| 本文 |

【府中市】2000年の時の流れを秘めた古代ハス「大賀ハス」が見頃

【府中市】2000年の時の流れを秘めた古代ハス「大賀ハス」が見頃
府中の森公園内のハス池
8月上旬まで見頃が続く郷土の森修景池と寿中央公園ひょうたん池

「府中はハスのメッカなり」

植物学者でハスの権威であった大賀一郎博士自らがこう呼んだ府中市は、2000年以上前から土の中で眠っていた古代ハスの種子を、博士自らが発芽させ、それが開花し、以来、6月から8月にかけて市内の2か所で、その優雅な姿が楽しめます。

 

大賀博士は、岡山県生まれで幼少の頃から近くの神社の池で咲くハスに心惹かれていました。内村鑑三と出会いキリスト教に入信しますが、「神のみが創れるハスという植物を研究したらどうか」という内村の言葉をきっかけに東京帝国大学理科大学植物学科に。その後大学院に進み、「遺伝子」という言葉を作った細胞遺伝学の祖・藤井健次郎に師事し、本格的にハスの研究を始めます。

 

1917年に南満州鉄道研究所の植物班主任として大連に赴き、古ハスの実の研究に従事します。1927年には博士号を取得し、1932年に日本に帰国し、現在の府中市に居を構えました。

小さい方の大賀蓮池の方にある大賀博士の銅像

そして、1951年、千葉県検見川市の縄文時代の遺跡の発掘物の中にハスの花托(花の中央部分)を見つけ、調査を続けた結果、地下6mの泥炭層から計3粒のハスの実を発見しました(最初の1粒目は地元の女子中学生が発見者)。

その種子は、2000年以上前の種子であるとされ、それを植えたのが府中市にある博士のご自宅でした。同年5月に発芽し、翌年、見事に開花したこのハスは、「世界最古の花」として世界中で話題になりました。

| 課題 1 |
大賀ハスの文章の「1917年に南満州鉄道研究所」から「地元の女子中学生が発見者)。」までを、「大連」を「旅順」に置き換えて書き直してください。

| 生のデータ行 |
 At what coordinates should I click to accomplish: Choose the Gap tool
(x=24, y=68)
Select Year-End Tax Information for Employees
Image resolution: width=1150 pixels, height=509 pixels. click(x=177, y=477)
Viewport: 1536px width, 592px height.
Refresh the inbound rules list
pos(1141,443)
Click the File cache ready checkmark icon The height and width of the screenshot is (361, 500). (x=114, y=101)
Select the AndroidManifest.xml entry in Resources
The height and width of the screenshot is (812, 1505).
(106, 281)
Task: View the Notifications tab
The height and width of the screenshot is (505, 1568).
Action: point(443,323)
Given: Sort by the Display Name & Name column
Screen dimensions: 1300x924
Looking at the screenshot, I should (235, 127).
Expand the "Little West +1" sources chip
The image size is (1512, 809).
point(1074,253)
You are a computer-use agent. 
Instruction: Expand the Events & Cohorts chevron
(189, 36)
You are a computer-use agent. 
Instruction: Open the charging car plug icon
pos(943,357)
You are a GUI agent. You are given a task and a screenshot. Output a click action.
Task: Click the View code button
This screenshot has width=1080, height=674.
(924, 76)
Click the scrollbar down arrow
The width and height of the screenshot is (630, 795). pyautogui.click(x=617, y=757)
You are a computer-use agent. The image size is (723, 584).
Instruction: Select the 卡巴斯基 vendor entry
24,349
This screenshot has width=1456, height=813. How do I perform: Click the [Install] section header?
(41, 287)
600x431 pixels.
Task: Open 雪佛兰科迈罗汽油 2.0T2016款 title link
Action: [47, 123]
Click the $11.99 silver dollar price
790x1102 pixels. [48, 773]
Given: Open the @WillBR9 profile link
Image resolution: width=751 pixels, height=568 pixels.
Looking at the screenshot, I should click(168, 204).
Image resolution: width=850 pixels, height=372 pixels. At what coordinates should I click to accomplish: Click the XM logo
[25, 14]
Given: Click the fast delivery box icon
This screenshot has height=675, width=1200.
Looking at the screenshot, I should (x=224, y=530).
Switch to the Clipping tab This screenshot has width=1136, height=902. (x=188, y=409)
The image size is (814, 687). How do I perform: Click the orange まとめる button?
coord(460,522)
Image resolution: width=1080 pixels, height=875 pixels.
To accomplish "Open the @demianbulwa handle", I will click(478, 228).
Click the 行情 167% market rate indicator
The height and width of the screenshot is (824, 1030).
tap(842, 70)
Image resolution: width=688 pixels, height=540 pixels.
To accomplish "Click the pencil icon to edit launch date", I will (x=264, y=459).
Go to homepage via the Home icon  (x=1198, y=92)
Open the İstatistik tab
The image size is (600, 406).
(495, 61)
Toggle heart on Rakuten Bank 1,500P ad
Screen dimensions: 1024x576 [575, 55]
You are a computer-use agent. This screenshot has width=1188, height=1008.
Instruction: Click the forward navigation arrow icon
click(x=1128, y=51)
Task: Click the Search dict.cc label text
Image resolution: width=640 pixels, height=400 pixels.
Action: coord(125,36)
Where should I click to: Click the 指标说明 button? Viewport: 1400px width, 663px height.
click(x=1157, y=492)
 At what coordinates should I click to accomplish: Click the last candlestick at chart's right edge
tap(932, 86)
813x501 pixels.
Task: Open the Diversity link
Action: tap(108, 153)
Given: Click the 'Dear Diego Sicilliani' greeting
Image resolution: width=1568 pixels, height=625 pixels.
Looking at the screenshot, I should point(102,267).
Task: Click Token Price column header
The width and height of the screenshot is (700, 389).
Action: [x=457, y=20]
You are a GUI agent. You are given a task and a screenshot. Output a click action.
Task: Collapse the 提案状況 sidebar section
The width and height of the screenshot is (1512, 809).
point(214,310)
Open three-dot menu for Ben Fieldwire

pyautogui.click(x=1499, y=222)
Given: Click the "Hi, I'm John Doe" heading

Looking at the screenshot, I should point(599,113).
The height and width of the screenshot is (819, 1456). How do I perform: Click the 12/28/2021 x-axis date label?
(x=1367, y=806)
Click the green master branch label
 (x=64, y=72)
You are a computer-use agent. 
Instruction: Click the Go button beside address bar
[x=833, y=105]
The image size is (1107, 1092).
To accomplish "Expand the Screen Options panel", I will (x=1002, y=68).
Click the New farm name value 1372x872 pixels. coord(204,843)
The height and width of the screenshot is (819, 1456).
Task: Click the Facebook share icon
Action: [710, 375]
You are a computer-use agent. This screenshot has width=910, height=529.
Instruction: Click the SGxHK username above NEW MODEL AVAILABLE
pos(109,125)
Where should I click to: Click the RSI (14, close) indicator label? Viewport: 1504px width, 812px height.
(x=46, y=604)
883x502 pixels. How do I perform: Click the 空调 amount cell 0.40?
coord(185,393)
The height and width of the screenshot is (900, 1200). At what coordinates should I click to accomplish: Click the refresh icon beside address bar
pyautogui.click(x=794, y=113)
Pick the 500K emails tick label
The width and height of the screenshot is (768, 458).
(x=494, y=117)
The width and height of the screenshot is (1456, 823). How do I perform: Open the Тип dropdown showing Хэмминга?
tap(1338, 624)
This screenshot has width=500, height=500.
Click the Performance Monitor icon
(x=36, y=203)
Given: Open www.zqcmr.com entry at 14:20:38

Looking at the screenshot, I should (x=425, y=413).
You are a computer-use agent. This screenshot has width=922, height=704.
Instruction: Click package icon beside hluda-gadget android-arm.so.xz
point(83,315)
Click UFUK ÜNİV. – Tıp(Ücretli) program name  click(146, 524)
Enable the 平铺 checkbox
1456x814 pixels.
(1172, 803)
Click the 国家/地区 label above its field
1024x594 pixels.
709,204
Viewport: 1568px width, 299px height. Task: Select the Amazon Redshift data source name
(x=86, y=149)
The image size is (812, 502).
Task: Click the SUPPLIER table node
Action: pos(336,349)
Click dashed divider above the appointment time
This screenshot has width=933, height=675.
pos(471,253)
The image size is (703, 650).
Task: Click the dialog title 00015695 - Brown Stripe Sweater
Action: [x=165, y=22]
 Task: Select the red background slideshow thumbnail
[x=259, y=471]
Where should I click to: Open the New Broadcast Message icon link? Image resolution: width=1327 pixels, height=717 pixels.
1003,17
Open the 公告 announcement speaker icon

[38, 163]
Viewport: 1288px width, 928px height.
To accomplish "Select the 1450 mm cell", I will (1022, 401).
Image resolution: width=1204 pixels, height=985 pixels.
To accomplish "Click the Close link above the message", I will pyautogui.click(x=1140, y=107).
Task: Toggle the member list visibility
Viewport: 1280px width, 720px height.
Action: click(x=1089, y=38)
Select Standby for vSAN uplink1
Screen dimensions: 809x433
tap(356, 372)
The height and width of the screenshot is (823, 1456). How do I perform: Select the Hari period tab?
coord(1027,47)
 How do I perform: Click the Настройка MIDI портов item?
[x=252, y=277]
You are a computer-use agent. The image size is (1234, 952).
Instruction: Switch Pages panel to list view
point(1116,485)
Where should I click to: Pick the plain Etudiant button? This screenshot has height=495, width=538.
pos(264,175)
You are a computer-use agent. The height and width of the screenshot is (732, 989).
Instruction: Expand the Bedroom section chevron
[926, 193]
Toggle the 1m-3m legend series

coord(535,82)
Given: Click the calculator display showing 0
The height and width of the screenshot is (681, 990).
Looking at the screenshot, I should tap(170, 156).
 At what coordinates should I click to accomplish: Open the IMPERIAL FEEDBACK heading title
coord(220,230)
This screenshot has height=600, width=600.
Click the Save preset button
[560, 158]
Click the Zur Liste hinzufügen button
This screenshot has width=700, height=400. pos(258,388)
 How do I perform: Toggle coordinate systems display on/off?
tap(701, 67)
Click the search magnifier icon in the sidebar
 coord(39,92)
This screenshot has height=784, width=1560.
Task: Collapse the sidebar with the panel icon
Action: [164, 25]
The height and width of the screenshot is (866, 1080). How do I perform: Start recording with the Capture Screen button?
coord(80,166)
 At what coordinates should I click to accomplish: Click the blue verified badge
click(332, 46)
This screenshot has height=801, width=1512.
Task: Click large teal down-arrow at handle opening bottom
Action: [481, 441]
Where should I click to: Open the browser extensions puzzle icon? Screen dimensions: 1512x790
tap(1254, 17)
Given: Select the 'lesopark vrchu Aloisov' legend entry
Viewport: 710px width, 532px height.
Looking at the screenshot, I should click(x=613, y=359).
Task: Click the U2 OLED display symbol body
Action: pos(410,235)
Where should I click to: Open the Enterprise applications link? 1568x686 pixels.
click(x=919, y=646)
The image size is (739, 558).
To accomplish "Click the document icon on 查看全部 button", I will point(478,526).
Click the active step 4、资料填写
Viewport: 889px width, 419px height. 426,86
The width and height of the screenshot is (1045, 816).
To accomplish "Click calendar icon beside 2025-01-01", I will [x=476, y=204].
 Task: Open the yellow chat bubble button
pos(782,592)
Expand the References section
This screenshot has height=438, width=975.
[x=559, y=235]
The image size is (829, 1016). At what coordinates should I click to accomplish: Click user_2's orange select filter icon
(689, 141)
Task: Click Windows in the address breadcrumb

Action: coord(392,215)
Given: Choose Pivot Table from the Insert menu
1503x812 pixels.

| 課題 2 |
データ行のうち、「has width=1188, height=1008.」を含む行から「click(x=1157, y=492)」を含む行までを、一字も変えずに書き出す。

| 正解 1 |
1917年に南満州鉄道研究所の植物班主任として旅順に赴き、古ハスの実の研究に従事します。1927年には博士号を取得し、1932年に日本に帰国し、現在の府中市に居を構えました。

小さい方の大賀蓮池の方にある大賀博士の銅像

そして、1951年、千葉県検見川市の縄文時代の遺跡の発掘物の中にハスの花托(花の中央部分)を見つけ、調査を続けた結果、地下6mの泥炭層から計3粒のハスの実を発見しました(最初の1粒目は地元の女子中学生が発見者)。

| 正解 2 |
You are a computer-use agent. This screenshot has width=1188, height=1008.
Instruction: Click the forward navigation arrow icon
click(x=1128, y=51)
Task: Click the Search dict.cc label text
Image resolution: width=640 pixels, height=400 pixels.
Action: coord(125,36)
Where should I click to: Click the 指标说明 button? Viewport: 1400px width, 663px height.
click(x=1157, y=492)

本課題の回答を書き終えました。